Diaspora minister vows support for mother and baby home survivors abroad to access compensation payments

Diaspora minister vows support for mother and baby home survivors abroad to access compensation payments

IRELAND’S Minister for the Diaspora has pledged to support survivors of the nation’s brutal mother and baby home institutions now living abroad as a compensation scheme totalling €800million is announced.

Minister Colm Brophy made a statement directed at the Irish abroad as the Government revealed its Mother & Baby Institutions Payment Scheme - which is set to benefit 34,000 survivors and former residents of these homes with redress payments of up to £65,000.

“On the day that the Irish Government has published the Payment Scheme for the survivors of mother and baby homes it is important to recognise the particular legacy of trauma and hurt felt so deeply by those survivors living abroad, most particularly in Britain, which is home to the largest number of survivors outside Ireland,” he said.

“I would like to especially acknowledge how difficult this year has been for all survivors, their families and for those communities, particularly in Britain, that have been working on behalf of the survivors,” he added.

“As minister with special responsibility for the diaspora, I am committed to working closely with colleagues across Government to ensure the needs of those survivors living abroad continue to be reflected in implementation of the Scheme and the Action Plan.

“Through our Embassies and Consulates we will work closely with the Department of Children, Equality , Disability, Integration and Youth (DCEDIY) to communicate back to those survivors and to their representatives living abroad.”

Diaspora Minister Colm Brophy

Under the Scheme, which was announced yesterday by Children and Equalities Minister Roderic O’Gorman, survivors of Ireland’s mother and baby homes will receive redress payments of up to €65,000.

There will be another work-related payment also available for women who were resident in certain institutions for more than three months and who undertook ‘commercial’ work in these homes.

These payments will range from €1,500 to €60,000.
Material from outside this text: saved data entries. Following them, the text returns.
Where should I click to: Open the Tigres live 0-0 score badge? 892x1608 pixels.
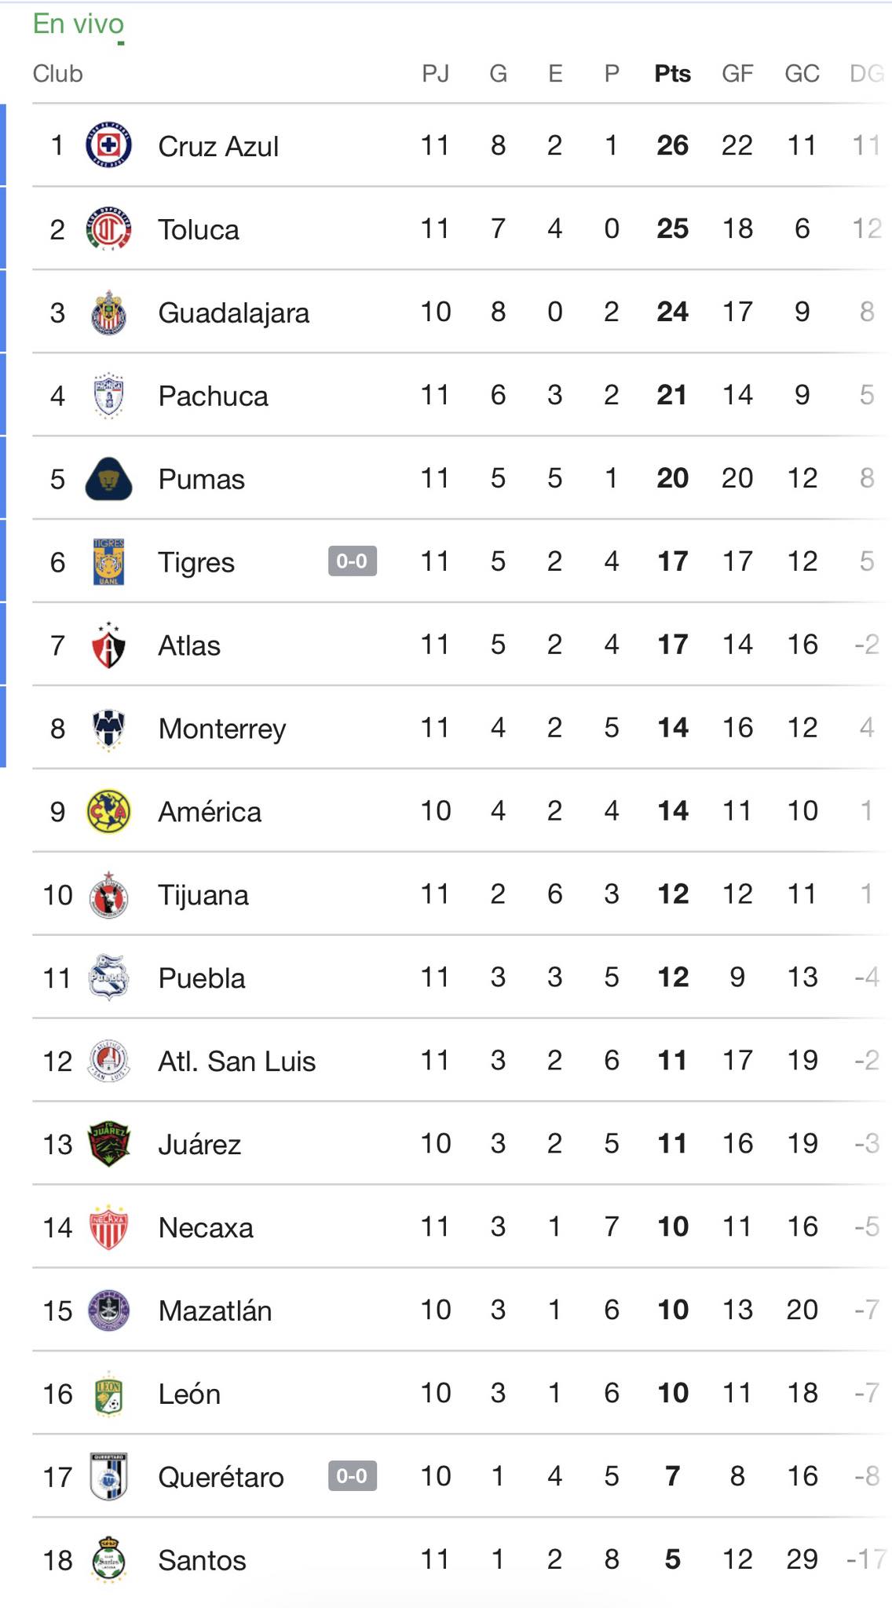point(352,561)
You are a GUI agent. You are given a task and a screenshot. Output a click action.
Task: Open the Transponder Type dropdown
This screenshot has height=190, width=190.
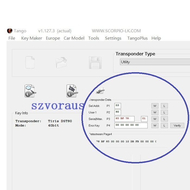(x=155, y=62)
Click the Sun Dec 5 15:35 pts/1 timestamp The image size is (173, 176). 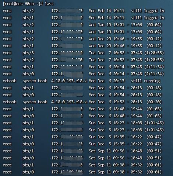(x=106, y=137)
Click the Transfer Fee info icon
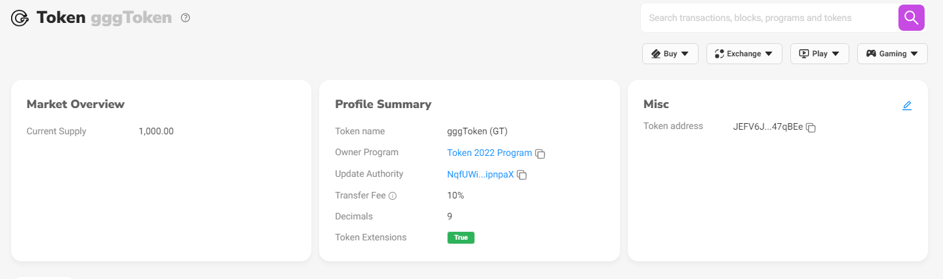Screen dimensions: 943x279 [393, 196]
The scheme will also provide an enhanced medical card to everyone who was resident in a mother and baby or county home for six months or more – however those who are eligible for the card but now live overseas will have the choice take the card or a one-off payment of €3,000 in lieu of it.
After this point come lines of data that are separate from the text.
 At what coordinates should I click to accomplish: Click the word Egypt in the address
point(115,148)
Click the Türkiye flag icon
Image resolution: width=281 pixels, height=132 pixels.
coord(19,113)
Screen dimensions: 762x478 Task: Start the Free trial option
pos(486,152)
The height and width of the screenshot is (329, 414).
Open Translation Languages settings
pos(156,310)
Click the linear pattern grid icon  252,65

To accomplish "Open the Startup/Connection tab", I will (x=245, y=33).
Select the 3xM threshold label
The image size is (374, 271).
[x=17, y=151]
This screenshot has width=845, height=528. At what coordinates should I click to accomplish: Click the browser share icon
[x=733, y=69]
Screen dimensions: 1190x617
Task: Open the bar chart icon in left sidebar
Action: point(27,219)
“The publication of the Action Plan, including the Mother and Baby Institutions Payment Scheme has been keenly awaited by former residents of these institutions, including those survivors living abroad,” Minister Brophy said.

“The Scheme means that survivors living abroad will have access to a financial payment on the same basis as those living in Ireland, and will also have access to either an enhanced medical card or a once-off payment in lieu of the card.”

He added: “Having a dedicated point of contact for those living outside Ireland is a particular request that has been conveyed strongly to us by Irish community and welfare organisations worldwide.

“Work is currently underway on the development of an enhanced model of engagement involving a dedicated Advocate for survivors and former residents,” he confirmed.

“It will be important that any “Advocate” has the necessary resources to properly engage with the particular concerns of survivors living abroad.”